What you are asked to do> Your answer should consist of the lines holding "height", copied from the material below.

Available records>
================================
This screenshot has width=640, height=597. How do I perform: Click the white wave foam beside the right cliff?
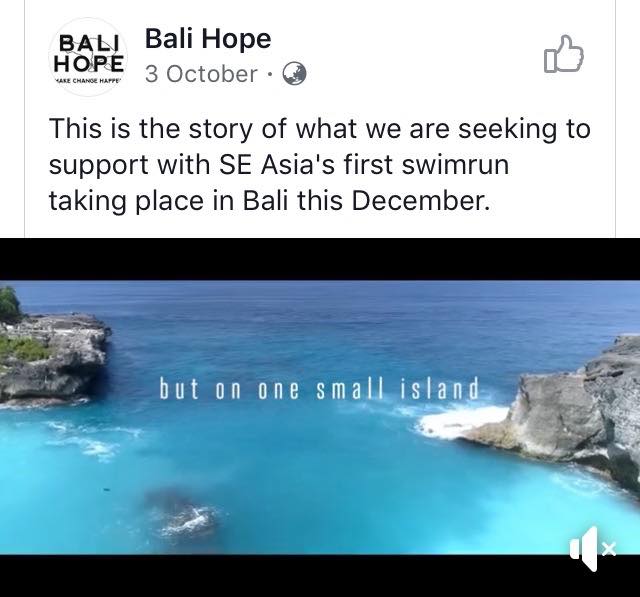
================================
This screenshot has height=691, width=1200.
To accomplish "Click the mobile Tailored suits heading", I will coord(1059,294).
================================
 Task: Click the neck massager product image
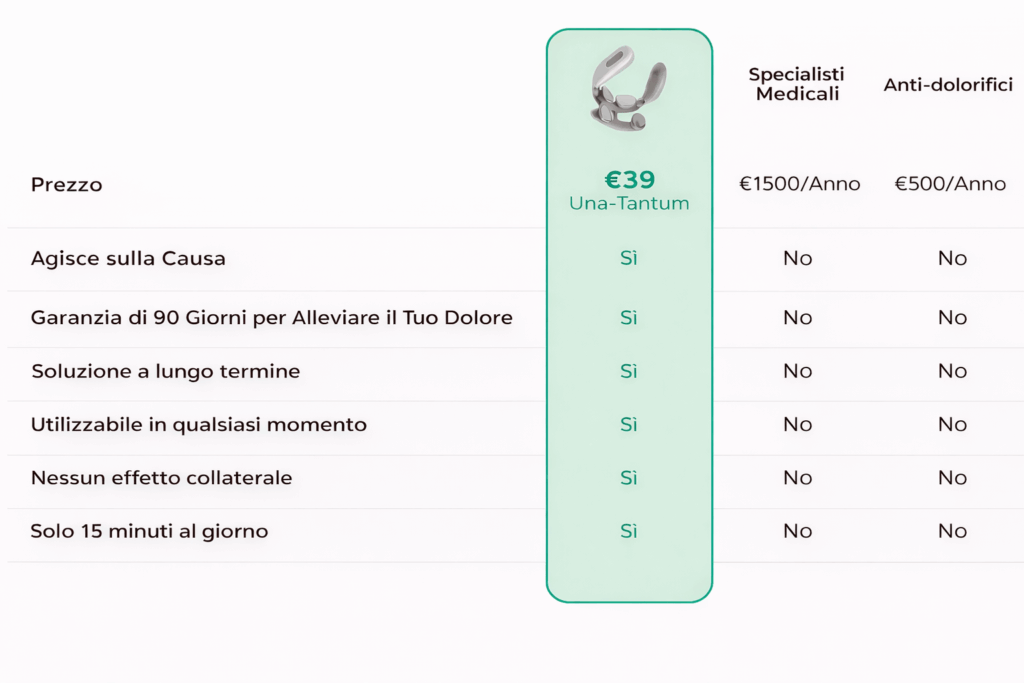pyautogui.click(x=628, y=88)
================================
Reply to the task>
This screenshot has width=640, height=597. How do I perform: Click the white wave foam beside the right cliff?
This screenshot has height=691, width=1200.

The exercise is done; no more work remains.